A California man identified only as "John Doe" filed the civil suit, claiming that his life is in danger because of the message, which taunts Knight using the nickname "Simon." Snoop also uses "Simon" in the song to identify the founder of Death Row Records, now called Tha Row.
The message, left in October on Snoop's answering machine, appears at the end of "Pimp Slapp'd," a harsh series of disses aimed at Knight. Doe is heard saying, "This is Big Jim Bob. I just heard that little cut you put out the other day. I got much love for you, boy. Expose that big old, fake-ass n---a Simon. That n---a ain't never been from the streets."
The suit claims Doe notified Snoop and his label in January that the message was sampled without his permission and that when asked why he used it, Snoop answered, "[because] it was so real."
According to the suit — filed against Calvin Broadus (Snoop's real name), Priority, Capitol and Doggy Style Records — "Unfortunately, it is so real that the plaintiff now fears for his life and that of his elderly mother, because it appears that he, as a Compton resident — where a rival of Broadus', 'Suge' Knight, apparently has a lot of 'pull' and is feared — is supporting Broadus in the turf war. ... Mr. Knight is a burly, convicted felon and is rumored to be involved with gangs, to threaten, assault and hurt people."
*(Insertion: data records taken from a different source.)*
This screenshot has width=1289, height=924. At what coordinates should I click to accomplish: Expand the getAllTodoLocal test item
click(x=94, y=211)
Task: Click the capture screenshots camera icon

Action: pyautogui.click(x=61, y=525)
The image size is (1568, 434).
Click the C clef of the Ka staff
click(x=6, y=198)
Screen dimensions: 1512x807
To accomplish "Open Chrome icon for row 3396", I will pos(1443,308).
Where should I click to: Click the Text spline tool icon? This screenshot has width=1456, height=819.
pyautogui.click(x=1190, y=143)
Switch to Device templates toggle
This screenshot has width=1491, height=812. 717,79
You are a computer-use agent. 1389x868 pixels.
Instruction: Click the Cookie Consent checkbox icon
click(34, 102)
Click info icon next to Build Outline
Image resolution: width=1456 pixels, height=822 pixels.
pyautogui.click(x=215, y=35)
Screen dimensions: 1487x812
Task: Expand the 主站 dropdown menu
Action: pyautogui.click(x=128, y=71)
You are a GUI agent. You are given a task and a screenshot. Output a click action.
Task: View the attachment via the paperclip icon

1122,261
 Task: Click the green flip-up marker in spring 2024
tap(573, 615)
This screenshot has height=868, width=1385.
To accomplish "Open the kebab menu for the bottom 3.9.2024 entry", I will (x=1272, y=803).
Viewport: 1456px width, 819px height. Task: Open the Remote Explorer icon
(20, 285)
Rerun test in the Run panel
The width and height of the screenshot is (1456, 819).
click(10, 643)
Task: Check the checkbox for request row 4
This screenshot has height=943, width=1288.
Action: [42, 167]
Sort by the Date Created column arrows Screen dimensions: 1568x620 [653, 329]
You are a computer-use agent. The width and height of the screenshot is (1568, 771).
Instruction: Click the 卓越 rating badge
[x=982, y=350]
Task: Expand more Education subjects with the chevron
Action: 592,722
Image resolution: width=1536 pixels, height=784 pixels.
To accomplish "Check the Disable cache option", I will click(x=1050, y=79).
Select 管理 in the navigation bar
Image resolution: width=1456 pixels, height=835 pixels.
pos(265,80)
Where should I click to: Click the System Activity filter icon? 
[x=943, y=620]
Knight was released from prison in February after serving two months for parole violations (see "Suge Knight Released, Must Do Anti-Gang Community Service").
The suit claims misappropriation of voice and intentional infliction of emotional distress and asks for damages and injunctions against distribution of the album. A Capitol/Priority spokesperson had no comment on the suit. A spokesperson for Knight could not be reached.
At first the song identifies Knight only as "Simon", claiming, "I got the word on you, Simon/ You need to just start rhymin'/ 'Cause you the biggest star on your label/ And them other n---as just crumbs off my table/ You're not able to compete with the sh-- that I drop/ And I still ain't been paid for 187 on the cop." The last line is a reference to the song "187," which Snoop recorded with Dr. Dre while both were signed to Knight's label.
Snoop later calls him out by name, rapping, "Suge Knight's a bitch, and that's on my life" (see "Snoop Calls Suge Knight A Bitch On Upcoming Album").